Now he’s died, one of the last of the old Fleet Street boys, and certainly one of the best.
There are dozens of Doddie stories, but it’s an anecdote from his early years in newspapers that tells you the most about him.
Back in the fifties, John was a promising young reporter on the Manchester Evening News – then one of the biggest papers in the country. When a new and very inexperienced girl reported for work, the news editor tossed her the keys to the office car and told her get out on a major road crash.
She’d never covered such a big story before. What’s more, she’d only passed her driving test the day before. She went white, and John noticed.
“They won’t miss me for an hour or so,” he said, “I’ll come with you.” He guided her successfully through both the traffic and the story for which she received herograms.
In a trade where a helping hand is usually holding a knife, and where one newspaper pub was called, with some reason, The Stab in the Back, it was probably without precedent.
But John was above all a gentleman journalist. A true gentleman and a fine journalist.
He started out on his local paper at Petersfield, Hants. A passionate cricket lover even at 15, he had written an essay about England winning the Ashes back from Australia that was so good that the editor of the local paper gave him a job.
His gift for writing – always warm, often either funny or moving – was soon spotted and he was grabbed by the old Daily Herald, which later became the pre-Murdoch Sun.
He was their international reporter. He covered wars in the Middle East and Pakistan and as their man in New York, he reported on the glamorous Kennedy regime, the battle for civil rights, riots in Detroit, and the funeral of Martin Luther King.
John Smith, ex-Mirror and People – where he was known as “Plain John” – was sitting beside John Dodd when he filed his piece on the funeral. Over half a century later, he can still quote his favourite line from Dodd’s report…
“It was some measure of the man that his final journey was on a humble wooden plantation cart drawn by six mournful mules.”
Six mournful mules – the other hacks would have given their right arms for a phrase like that. As John Smith, himself a talented writer and columnist, said: “As a foot soldier in the army of wordsmiths, it was a privilege to have worked alongside a master of the art.”
Everything John Dodd wrote reflected his own character: intelligent, sensitive and generous, which was why he was respected and liked by his fellow hacks.
On his return to London, he worked as a feature writer on the Sun. As the tabloids became more celebrity-obsessed, he found himself a little out on a limb. He became a freelance and returned to his roots, the Hampshire-Sussex border.

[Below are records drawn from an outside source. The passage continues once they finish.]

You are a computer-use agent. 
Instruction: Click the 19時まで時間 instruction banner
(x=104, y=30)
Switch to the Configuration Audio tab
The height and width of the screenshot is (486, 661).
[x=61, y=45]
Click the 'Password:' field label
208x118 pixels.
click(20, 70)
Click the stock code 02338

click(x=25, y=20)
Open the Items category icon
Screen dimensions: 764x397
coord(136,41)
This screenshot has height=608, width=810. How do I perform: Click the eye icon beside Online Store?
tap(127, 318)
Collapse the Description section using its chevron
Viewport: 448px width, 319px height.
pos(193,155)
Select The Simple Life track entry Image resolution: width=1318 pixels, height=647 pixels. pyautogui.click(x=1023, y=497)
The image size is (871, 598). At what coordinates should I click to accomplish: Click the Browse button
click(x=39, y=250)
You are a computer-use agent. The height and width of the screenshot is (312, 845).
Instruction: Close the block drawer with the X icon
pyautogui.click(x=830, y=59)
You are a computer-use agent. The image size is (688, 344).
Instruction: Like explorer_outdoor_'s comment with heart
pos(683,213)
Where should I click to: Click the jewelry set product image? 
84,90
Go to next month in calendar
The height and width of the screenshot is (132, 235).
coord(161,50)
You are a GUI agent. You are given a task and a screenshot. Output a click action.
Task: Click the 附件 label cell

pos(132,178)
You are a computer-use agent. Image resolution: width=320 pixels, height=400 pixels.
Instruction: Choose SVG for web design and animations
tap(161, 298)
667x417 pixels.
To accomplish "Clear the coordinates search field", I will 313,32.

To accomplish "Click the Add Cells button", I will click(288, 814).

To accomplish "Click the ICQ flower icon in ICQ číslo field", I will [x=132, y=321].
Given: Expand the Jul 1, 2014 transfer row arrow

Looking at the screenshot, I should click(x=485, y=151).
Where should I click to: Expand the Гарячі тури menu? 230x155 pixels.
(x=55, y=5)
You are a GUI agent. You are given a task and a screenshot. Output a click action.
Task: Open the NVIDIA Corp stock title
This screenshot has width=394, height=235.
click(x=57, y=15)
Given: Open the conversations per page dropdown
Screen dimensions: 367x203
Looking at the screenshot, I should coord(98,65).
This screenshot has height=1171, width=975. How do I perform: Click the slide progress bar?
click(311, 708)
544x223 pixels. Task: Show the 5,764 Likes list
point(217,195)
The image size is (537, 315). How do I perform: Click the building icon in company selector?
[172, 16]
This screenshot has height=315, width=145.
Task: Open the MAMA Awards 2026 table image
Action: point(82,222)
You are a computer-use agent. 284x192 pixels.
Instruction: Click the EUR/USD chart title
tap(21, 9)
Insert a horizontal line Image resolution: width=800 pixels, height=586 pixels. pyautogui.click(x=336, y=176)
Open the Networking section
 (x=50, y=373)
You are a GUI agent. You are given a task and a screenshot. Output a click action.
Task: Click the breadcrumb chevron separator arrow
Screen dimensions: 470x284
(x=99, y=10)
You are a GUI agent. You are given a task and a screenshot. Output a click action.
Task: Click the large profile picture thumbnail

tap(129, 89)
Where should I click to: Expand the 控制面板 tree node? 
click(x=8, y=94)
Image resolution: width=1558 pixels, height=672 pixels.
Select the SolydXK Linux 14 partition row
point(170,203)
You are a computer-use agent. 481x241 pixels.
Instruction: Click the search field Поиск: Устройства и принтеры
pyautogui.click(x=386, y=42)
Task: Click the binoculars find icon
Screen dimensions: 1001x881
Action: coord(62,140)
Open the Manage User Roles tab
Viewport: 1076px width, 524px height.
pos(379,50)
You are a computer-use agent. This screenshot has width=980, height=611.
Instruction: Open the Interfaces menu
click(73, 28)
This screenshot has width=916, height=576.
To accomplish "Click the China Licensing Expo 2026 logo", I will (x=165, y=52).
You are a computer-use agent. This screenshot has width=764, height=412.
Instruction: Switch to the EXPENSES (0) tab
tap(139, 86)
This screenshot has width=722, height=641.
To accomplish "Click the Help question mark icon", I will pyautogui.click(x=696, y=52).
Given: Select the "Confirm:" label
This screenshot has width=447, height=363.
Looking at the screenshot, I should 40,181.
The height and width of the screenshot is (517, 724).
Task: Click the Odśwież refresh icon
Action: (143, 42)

From there he produced a stream of funny and charming stories, like the last wall-of-death rider (he had a lioness in the sidecar) and where to get the best bacon sandwich.
He did a humorous courts column for the Observer, wrote regular columns and features for everyone from the Express to the Independent, the colour supplements and even the Spectator. He was also the originator of two cartoon strips, one of which, Pub Dog, benefited greatly from his lifelong research. Into pubs, rather than dogs.
One of his greatest reporting feats followed the death of Princess Diana. John linked it to the shooting of Archduke Ferdinand in Sarajevo which launched the 1914-18 war. “It’s always the chauffeur to blame,” he explained. “With Diana he was drunk, in Sarajevo he took the wrong turning.”
It was true. And John managed to find and interview a descendant of the Sarajevo chauffeur over the telephone in Moldova. A full-page feature in the Indie, all without leaving the Ship in South Harting.
He was very much the old-school newspaperman. I can personally guarantee that no-one ever witnessed John eating a cress sandwich in front of a screen between the hours of noon and four. Or indeed any other time. He believed that no self-respecting journalist would be caught at lunchtime without a glass in his hand.
From the Cheshire Cheese to the Printers’ Pie, that’s where you’d find John.
But it’s perhaps worth remembering that like all those old-time hacks, he could put the glass down and turn out a first-class feature without spilling a drop. Or missing a comma.
His funeral is at 2.30pm on Friday, January 10, at his village church at South Harting, near Petersfield.